§ Dataset records
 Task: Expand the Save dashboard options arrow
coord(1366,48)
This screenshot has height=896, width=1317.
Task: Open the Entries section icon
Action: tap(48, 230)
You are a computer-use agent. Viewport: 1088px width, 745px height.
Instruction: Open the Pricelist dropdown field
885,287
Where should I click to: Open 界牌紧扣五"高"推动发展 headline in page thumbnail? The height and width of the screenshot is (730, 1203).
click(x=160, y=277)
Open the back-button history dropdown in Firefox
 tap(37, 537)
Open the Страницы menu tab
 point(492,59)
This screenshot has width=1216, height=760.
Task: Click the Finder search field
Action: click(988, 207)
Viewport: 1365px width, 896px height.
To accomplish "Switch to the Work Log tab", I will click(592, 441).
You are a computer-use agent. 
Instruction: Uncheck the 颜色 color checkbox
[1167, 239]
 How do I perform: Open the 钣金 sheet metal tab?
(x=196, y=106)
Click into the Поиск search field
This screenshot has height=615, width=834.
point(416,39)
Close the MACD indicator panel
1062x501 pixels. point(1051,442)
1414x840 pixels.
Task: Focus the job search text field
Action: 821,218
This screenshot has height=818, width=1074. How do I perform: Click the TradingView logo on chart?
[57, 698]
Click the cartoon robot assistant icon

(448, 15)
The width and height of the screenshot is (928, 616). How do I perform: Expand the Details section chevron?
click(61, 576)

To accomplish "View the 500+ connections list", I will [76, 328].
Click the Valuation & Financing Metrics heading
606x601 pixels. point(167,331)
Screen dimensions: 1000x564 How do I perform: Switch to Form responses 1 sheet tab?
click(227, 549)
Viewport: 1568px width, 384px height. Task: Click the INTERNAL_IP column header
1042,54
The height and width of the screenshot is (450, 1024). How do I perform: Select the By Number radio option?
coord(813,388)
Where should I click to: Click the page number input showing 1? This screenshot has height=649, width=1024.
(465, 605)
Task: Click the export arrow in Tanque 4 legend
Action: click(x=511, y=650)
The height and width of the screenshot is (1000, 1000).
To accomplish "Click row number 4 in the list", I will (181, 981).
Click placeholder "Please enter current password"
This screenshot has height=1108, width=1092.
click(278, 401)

§ Stated goal
Locate every row above that contains the string "Task" and copy each such row in full. Case counts, so match only that exact capitalization.

§ Final answer
 Task: Expand the Save dashboard options arrow
Task: Open the Entries section icon
Task: Click the Finder search field
Task: Focus the job search text field
Viewport: 1568px width, 384px height. Task: Click the INTERNAL_IP column header
Task: Click the export arrow in Tanque 4 legend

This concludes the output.